By 1000 on 23 June, the 25th Tank Division was holding positions at Men, Bereznitsa, and Brańsk. Its motor rifle regiment was at Raysk, Proneviche, and Gatki. The 31st Tank Division held positions at Voytki, Lyubeyki, and Andrianki. The 208th Motorized Division was at Nowosady, Hajnówka, and Lipin. Corps headquarters was in the forest north of Golody. On 23 June, the counterattack at Brańsk involved all the forces of the 25th Tank Division and 18th Motorcycle Regiment, as well as the 208th Motorized Division's 760th Motorized Regiment. The town twice was recaptured and then lost. The 25th Division began to retreat, having suffered heavy losses. The corps fought in battles around Men, the northern outskirts of Brańsk, Gmina Boćki, and Diduli. By the end of 24 June, the German troops had broken through the lines of the corps on the Orlanka at Bielsk, Narew, and Zabłudów. The corps lost all of its tanks in the fighting and with a small number of armored vehicles fought delaying actions. The units of the corps were separated and had no connection with the command, which was half-encircled. The 31st Tank Division was in Łapy, small pockets of the 208th Motorized Division were at the junction of the Nurzec and the Narew, and scattered remnants of the 25th Tank Division retreated on Vawkavysk.

The 25th and 31st Tank Divisions retreated towards the Białowieża Forest and the 208th Motorized Division moved from the Narew to Svislach and to Białystok. On 28 June German troops advancing from Bielsk and Hrodna linked up in the Berestovitsa area, splitting the Białystok pocket into several smaller pockets. The 208th Motorized Division retreated to Vawkavysk. Corps headquarters and separate groups were consolidated into a unit led by Akhlyustin. The 31st Tank Division was divided into two groups, led by Colonels Kalikhovich and Lebedev, and moved deeper into the Białowieża Forest.
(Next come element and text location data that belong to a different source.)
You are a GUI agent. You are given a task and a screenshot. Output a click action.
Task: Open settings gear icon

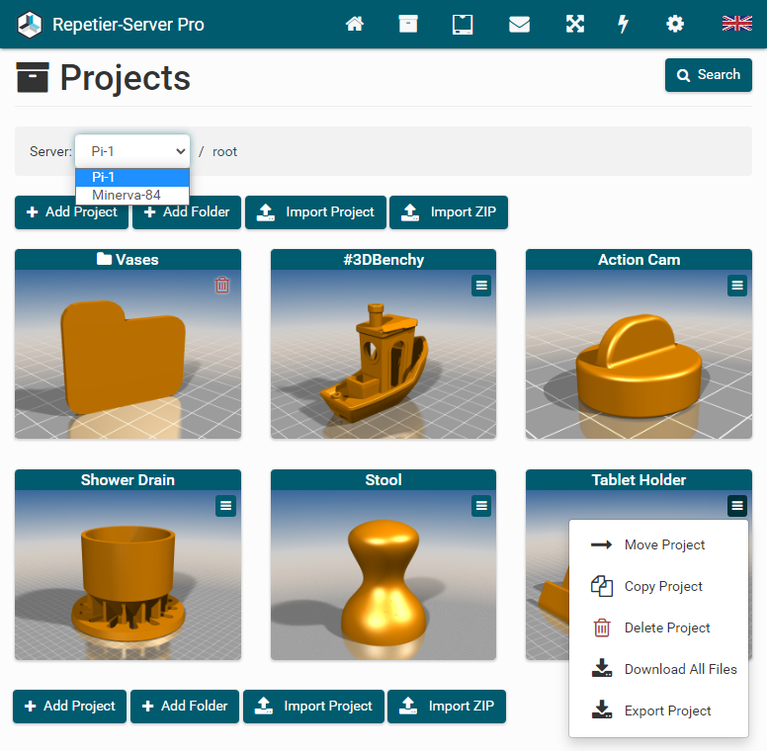point(675,24)
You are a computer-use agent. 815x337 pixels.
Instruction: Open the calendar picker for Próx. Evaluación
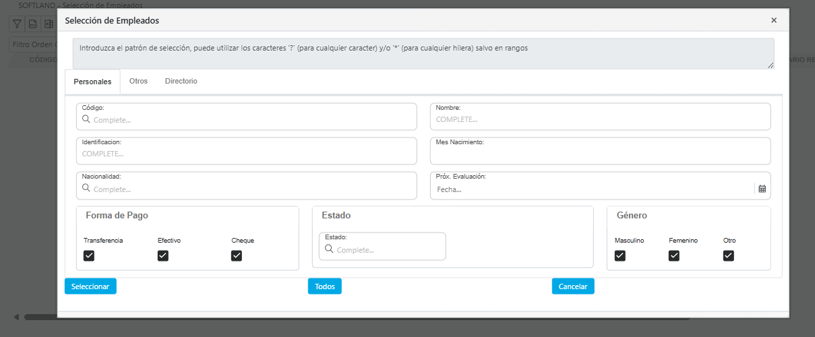(762, 189)
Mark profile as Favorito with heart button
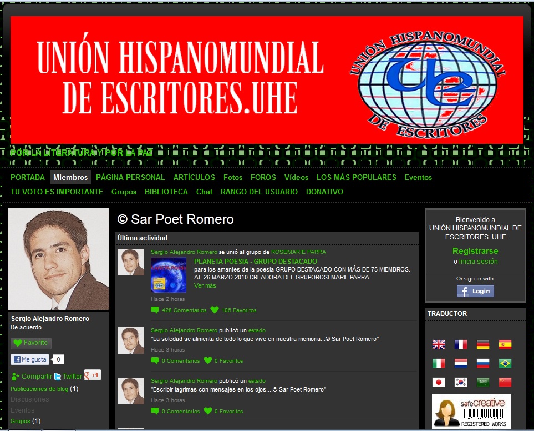This screenshot has width=534, height=431. 31,343
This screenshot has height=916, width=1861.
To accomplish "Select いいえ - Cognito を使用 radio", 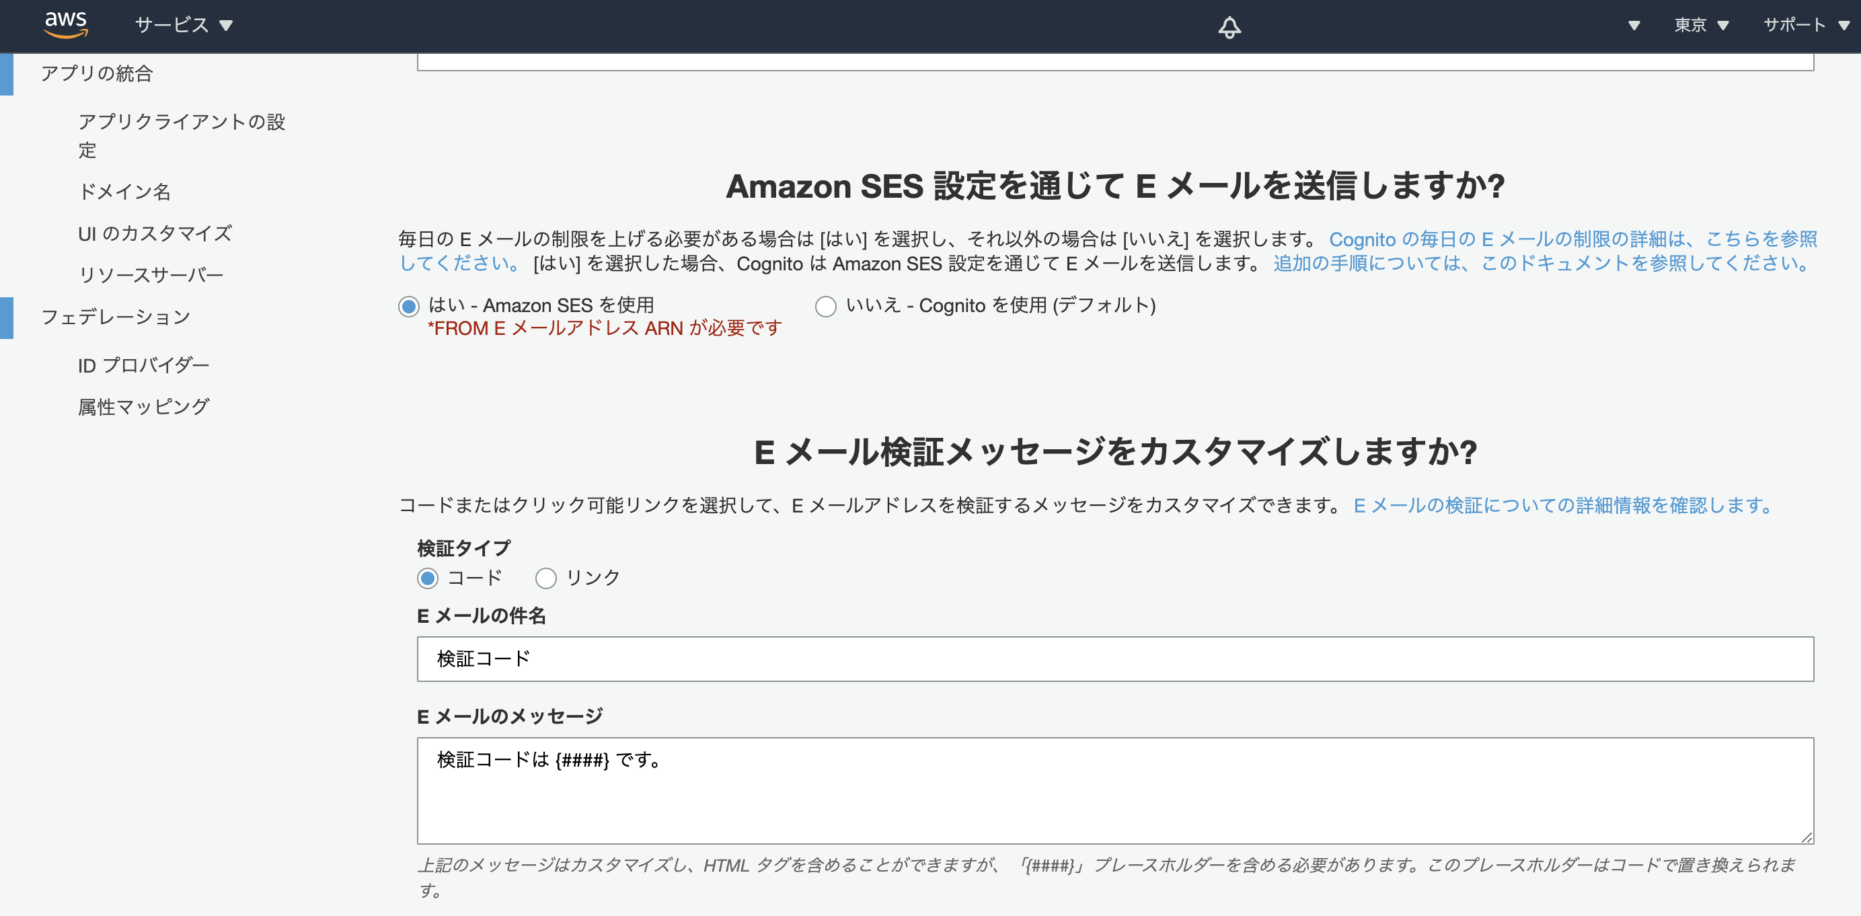I will tap(826, 306).
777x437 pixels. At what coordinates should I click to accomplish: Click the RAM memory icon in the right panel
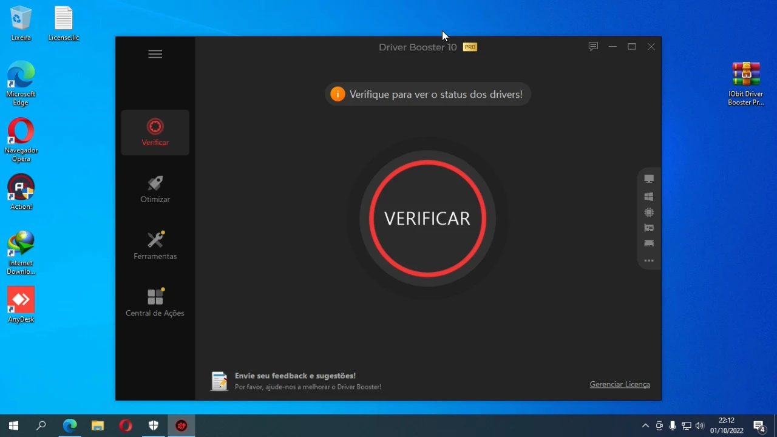pyautogui.click(x=649, y=243)
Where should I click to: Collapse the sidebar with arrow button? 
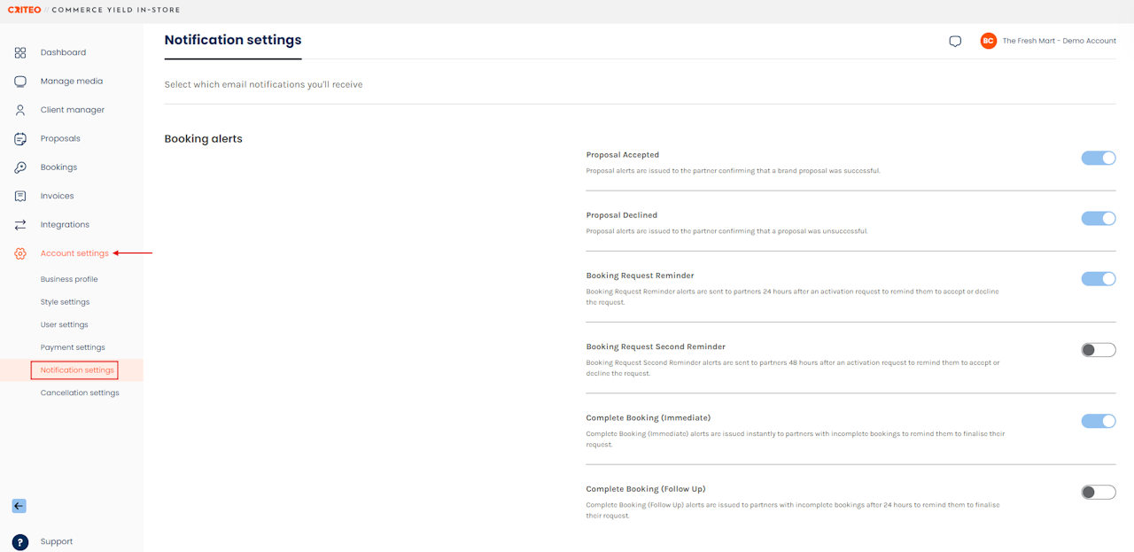[19, 506]

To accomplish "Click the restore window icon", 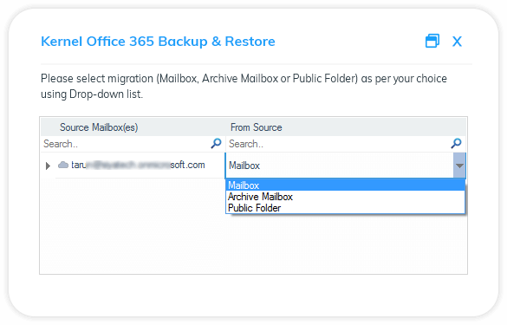I will 432,41.
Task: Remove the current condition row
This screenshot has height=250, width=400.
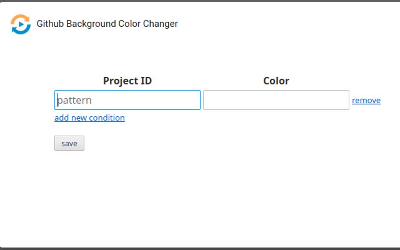Action: [x=366, y=100]
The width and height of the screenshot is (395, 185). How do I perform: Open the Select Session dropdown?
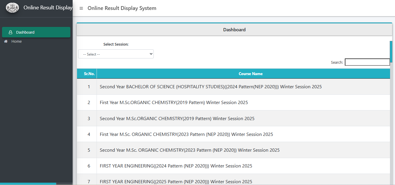pyautogui.click(x=116, y=54)
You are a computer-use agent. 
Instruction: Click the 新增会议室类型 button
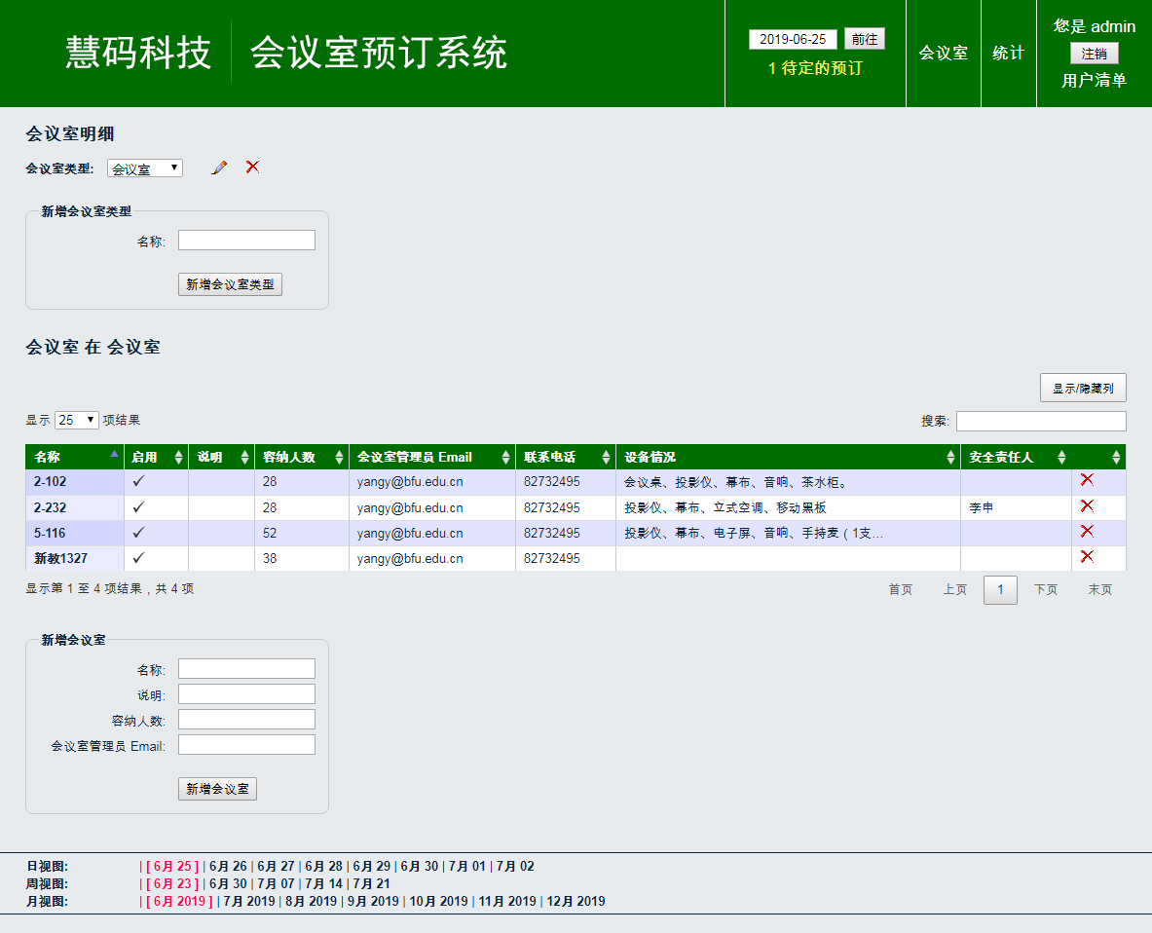pos(230,284)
A covering detachment was created under the command of battalion commissar Kochetkov. The group led by Kalikhovich evaded the pursuit and went deep into the forest, where he met remnants of the 49th and 113th Rifle Divisions. Kalikhovich decided to break through to the southeast through the Pinsk Marshes. On 28 June Kalikhovich's group attacked the German positions and was initially successful. The German defenses solidified and the Soviet troops were subjected to massive aerial and artillery bombardment. In the evening Kalikhovich was seriously wounded and 62nd Tank Regiment Colonel Shapovalov, who had himself been wounded three times, took command. It was decided to break into small groups and go east through the Ruzhany forest. The group led by Kalikhovich and Shapovalov came through the encirclement and eventually reached Soviet lines. At Svislach and at Vawkavysk the 208th Motorized Division took up defensive positions, holding until 1 July. On that night, the division left Vawkavysk and began retreating. Division commander Vladimir Nichiporovich was with one of his regiments and was cut off from the headquarters. He reached Minsk with only 60 others. On 28 July, after moving through 500 kilometers of German-held territory, Akhlyustin was killed crossing the Sozh River at the positions of the 132nd Rifle Division.